[RECORDS SUPPLIED]:
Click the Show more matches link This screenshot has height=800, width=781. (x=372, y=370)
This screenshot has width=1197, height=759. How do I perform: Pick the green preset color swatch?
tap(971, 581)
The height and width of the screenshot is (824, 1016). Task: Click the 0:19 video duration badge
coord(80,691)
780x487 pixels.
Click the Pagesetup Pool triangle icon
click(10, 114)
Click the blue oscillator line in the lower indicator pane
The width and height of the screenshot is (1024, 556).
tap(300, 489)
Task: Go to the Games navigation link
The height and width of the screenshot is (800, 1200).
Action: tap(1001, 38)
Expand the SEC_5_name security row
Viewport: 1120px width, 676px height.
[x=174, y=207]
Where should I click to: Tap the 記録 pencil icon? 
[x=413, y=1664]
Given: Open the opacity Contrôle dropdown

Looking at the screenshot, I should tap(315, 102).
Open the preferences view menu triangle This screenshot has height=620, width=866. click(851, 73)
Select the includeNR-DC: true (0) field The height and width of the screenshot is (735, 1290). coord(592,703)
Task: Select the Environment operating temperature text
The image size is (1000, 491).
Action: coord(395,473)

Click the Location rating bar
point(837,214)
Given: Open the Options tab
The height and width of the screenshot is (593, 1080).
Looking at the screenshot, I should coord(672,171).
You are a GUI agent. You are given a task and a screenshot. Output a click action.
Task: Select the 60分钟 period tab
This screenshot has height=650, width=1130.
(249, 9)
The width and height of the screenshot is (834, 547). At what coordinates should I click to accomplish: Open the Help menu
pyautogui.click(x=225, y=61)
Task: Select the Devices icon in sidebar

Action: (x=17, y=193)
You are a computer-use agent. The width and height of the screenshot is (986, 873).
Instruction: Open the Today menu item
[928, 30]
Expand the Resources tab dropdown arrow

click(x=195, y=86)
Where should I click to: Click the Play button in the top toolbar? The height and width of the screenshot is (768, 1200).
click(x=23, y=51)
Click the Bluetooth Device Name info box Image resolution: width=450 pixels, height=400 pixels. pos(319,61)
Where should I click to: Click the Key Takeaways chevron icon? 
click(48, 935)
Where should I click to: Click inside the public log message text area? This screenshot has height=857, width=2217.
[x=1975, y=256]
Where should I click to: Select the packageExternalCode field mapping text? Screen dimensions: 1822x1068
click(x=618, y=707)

[ACTIVITY]: Working from the entries above, filter out every line that lacks "pixels" and copy what remains.

[REPLY TO THE TASK]:
780x487 pixels.
Click the Bluetooth Device Name info box Image resolution: width=450 pixels, height=400 pixels. pos(319,61)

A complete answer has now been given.